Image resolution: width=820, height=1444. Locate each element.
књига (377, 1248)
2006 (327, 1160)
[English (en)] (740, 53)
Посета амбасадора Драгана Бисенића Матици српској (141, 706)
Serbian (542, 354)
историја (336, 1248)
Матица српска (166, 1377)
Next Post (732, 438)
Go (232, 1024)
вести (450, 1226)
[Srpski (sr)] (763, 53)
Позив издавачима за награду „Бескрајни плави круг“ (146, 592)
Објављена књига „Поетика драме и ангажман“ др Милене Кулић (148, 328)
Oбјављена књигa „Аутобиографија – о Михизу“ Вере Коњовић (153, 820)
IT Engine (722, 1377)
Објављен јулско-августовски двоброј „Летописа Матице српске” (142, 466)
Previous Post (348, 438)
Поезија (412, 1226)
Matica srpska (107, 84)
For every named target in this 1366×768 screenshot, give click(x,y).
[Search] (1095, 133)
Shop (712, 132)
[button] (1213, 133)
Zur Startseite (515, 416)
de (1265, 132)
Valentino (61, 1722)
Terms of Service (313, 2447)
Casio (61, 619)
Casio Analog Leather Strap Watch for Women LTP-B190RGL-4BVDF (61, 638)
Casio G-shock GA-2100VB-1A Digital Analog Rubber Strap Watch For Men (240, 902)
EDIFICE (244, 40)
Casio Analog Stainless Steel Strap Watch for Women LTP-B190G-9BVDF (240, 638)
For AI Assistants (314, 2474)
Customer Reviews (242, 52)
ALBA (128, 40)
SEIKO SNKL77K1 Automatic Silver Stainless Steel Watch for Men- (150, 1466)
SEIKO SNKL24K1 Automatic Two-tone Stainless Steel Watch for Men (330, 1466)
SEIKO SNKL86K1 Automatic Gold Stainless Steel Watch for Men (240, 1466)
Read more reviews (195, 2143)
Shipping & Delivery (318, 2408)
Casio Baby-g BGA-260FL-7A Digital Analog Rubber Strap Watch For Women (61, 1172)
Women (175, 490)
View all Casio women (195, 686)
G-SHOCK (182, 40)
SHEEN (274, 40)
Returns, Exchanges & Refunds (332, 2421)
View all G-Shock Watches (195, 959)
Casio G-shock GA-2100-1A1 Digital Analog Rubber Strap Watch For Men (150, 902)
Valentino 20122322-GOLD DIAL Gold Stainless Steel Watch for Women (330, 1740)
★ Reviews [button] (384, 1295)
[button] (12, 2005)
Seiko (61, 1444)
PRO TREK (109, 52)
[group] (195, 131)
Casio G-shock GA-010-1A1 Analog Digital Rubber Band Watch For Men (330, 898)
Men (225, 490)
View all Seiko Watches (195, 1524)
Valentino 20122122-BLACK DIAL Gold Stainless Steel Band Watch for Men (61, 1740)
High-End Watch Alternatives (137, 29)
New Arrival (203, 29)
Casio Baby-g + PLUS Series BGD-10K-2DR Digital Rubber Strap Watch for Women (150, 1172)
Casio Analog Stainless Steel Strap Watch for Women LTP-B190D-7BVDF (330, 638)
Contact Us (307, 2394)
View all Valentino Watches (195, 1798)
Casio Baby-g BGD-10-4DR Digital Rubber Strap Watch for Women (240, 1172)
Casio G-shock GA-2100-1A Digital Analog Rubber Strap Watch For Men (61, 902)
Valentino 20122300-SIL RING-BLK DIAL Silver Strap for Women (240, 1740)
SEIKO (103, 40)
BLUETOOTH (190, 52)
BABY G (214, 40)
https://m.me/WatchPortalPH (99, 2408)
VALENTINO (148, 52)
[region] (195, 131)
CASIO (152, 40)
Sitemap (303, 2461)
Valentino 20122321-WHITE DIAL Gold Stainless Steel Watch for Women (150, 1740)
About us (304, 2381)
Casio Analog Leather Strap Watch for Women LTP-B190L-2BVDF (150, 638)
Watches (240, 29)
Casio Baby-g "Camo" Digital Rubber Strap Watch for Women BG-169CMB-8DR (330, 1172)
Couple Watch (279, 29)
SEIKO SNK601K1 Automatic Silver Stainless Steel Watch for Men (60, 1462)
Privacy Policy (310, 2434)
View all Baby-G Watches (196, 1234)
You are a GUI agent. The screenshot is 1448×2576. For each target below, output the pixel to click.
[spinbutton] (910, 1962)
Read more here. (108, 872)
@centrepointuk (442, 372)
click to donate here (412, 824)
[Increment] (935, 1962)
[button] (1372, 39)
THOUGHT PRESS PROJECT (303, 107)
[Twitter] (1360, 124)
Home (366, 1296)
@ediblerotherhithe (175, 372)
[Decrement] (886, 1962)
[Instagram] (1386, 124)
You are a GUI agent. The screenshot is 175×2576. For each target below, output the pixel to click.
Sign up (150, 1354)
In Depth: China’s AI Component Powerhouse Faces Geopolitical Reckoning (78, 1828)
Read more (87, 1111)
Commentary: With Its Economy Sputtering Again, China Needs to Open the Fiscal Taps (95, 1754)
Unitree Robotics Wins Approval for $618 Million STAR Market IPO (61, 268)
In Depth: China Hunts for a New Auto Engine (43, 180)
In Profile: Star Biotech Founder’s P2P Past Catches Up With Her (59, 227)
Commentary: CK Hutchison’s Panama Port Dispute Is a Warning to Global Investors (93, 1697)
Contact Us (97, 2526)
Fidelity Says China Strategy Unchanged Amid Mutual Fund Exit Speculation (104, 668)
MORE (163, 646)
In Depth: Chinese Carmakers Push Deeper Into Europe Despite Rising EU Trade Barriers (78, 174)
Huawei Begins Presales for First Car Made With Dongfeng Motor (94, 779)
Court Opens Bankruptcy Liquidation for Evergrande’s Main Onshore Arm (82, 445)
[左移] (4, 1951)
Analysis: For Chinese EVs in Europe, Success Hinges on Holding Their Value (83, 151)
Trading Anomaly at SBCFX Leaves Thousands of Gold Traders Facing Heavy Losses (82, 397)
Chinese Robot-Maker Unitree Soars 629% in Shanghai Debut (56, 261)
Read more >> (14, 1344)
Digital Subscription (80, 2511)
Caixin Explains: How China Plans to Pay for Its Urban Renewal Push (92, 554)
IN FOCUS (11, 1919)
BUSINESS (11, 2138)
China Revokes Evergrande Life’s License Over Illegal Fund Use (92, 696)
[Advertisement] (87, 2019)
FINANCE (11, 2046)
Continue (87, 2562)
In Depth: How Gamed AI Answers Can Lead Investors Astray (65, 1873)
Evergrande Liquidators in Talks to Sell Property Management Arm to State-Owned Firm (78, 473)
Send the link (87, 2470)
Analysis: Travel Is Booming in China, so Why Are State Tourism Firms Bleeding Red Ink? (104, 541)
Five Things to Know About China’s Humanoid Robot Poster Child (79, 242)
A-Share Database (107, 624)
+ + + + + + +
Starting at the line that contains "In Profile: Star", retype every line through the end of the records exactly, and nothing else.

**Written reply:**
In Profile: Star Biotech Founder’s P2P Past Catches Up With Her (59, 227)
Commentary: CK Hutchison’s Panama Port Dispute Is a Warning to Global Investors (93, 1697)
Contact Us (97, 2526)
Fidelity Says China Strategy Unchanged Amid Mutual Fund Exit Speculation (104, 668)
MORE (163, 646)
In Depth: Chinese Carmakers Push Deeper Into Europe Despite Rising EU Trade Barriers (78, 174)
Huawei Begins Presales for First Car Made With Dongfeng Motor (94, 779)
Court Opens Bankruptcy Liquidation for Evergrande’s Main Onshore Arm (82, 445)
[左移] (4, 1951)
Analysis: For Chinese EVs in Europe, Success Hinges on Holding Their Value (83, 151)
Trading Anomaly at SBCFX Leaves Thousands of Gold Traders Facing Heavy Losses (82, 397)
Chinese Robot-Maker Unitree Soars 629% in Shanghai Debut (56, 261)
Read more >> (14, 1344)
Digital Subscription (80, 2511)
Caixin Explains: How China Plans to Pay for Its Urban Renewal Push (92, 554)
IN FOCUS (11, 1919)
BUSINESS (11, 2138)
China Revokes Evergrande Life’s License Over Illegal Fund Use (92, 696)
[Advertisement] (87, 2019)
FINANCE (11, 2046)
Continue (87, 2562)
In Depth: How Gamed AI Answers Can Lead Investors Astray (65, 1873)
Evergrande Liquidators in Talks to Sell Property Management Arm to State-Owned Firm (78, 473)
Send the link (87, 2470)
Analysis: Travel Is Booming in China, so Why Are State Tourism Firms Bleeding Red Ink? (104, 541)
Five Things to Know About China’s Humanoid Robot Poster Child (79, 242)
A-Share Database (107, 624)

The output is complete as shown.